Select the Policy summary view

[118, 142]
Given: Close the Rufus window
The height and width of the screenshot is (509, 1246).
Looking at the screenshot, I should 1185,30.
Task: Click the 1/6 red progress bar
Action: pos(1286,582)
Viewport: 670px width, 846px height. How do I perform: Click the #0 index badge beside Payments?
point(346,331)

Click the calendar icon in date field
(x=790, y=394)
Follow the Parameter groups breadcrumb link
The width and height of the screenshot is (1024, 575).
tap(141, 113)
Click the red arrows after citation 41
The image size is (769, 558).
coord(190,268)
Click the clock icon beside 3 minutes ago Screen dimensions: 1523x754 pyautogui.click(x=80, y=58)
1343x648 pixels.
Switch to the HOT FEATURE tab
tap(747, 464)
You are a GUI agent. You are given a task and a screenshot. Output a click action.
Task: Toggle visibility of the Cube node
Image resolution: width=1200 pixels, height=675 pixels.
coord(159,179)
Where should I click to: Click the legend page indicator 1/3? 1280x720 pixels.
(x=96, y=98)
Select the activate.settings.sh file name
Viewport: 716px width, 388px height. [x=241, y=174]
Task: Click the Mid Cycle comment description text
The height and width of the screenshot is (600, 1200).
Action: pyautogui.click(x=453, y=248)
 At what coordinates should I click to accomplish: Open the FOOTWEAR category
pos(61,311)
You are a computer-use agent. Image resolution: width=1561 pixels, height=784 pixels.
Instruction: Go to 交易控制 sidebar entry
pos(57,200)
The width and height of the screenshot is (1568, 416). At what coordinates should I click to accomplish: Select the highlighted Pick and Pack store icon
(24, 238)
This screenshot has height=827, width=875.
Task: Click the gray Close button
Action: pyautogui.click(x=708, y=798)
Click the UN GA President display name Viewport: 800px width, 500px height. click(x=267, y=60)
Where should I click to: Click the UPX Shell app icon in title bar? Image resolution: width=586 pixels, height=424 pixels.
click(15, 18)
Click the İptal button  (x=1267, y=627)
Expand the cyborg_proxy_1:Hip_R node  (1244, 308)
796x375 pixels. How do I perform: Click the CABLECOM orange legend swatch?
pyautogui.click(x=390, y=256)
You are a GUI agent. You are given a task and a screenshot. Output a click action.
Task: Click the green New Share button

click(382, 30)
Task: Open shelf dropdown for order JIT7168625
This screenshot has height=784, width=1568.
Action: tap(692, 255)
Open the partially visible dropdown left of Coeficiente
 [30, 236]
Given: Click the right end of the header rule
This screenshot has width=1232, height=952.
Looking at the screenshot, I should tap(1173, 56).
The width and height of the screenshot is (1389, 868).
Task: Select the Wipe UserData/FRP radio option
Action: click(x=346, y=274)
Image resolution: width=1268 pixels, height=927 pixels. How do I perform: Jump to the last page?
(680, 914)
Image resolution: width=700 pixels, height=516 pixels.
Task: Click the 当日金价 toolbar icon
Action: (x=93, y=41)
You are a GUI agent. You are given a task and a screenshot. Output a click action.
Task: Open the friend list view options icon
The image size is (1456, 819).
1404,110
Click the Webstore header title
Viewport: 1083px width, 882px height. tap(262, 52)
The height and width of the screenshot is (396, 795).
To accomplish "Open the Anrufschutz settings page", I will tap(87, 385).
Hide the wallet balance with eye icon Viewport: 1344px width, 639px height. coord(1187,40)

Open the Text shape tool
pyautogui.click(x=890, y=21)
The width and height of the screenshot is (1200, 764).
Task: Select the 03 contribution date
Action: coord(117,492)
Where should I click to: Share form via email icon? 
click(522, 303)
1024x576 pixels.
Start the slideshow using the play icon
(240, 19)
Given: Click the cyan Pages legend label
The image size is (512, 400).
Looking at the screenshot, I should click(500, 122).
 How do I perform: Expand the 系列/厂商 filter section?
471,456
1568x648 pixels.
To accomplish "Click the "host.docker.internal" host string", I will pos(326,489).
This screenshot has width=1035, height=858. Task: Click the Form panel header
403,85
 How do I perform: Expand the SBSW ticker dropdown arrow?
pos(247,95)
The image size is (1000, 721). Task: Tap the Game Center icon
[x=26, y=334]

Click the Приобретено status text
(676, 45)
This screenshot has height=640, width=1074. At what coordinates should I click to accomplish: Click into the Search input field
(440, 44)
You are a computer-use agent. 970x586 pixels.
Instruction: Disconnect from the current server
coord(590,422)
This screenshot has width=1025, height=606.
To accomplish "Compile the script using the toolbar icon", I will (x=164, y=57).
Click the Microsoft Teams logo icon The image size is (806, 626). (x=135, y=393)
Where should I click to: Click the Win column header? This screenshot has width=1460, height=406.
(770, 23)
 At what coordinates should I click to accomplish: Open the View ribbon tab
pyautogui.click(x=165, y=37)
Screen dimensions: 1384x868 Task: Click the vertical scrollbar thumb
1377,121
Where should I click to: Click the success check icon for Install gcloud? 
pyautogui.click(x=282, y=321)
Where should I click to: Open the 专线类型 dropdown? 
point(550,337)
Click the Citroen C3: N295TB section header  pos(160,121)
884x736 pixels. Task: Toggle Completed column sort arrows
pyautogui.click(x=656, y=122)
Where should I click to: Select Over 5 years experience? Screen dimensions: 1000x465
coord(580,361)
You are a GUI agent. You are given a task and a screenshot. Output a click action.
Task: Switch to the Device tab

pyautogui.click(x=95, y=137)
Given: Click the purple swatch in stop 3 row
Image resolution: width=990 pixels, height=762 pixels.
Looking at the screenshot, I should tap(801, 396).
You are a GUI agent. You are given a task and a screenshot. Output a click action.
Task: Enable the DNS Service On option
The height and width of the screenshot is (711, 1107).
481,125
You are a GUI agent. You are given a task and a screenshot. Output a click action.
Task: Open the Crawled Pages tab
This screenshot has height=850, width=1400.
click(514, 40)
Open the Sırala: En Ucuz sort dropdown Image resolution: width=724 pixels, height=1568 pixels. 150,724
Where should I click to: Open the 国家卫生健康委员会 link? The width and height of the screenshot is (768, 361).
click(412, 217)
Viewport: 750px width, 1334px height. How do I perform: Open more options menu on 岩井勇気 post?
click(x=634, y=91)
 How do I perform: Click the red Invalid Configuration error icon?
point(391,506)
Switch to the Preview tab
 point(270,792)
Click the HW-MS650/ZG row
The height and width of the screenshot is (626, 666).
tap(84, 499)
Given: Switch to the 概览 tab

--------------------

What you are asked to do = The reply should hold only the lines of the listing above starting at the line containing "Where should I click to: Share" and ending at the line containing "Click the Microsoft", exactly as written.

Solution to the exercise =
Where should I click to: Share form via email icon? 
click(522, 303)
1024x576 pixels.
Start the slideshow using the play icon
(240, 19)
Given: Click the cyan Pages legend label
The image size is (512, 400).
Looking at the screenshot, I should click(500, 122).
 How do I perform: Expand the 系列/厂商 filter section?
471,456
1568x648 pixels.
To accomplish "Click the "host.docker.internal" host string", I will pos(326,489).
This screenshot has width=1035, height=858. Task: Click the Form panel header
403,85
 How do I perform: Expand the SBSW ticker dropdown arrow?
pos(247,95)
The image size is (1000, 721). Task: Tap the Game Center icon
[x=26, y=334]

Click the Приобретено status text
(676, 45)
This screenshot has height=640, width=1074. At what coordinates should I click to accomplish: Click into the Search input field
(440, 44)
You are a computer-use agent. 970x586 pixels.
Instruction: Disconnect from the current server
coord(590,422)
This screenshot has width=1025, height=606.
To accomplish "Compile the script using the toolbar icon", I will (x=164, y=57).
Click the Microsoft Teams logo icon The image size is (806, 626). (x=135, y=393)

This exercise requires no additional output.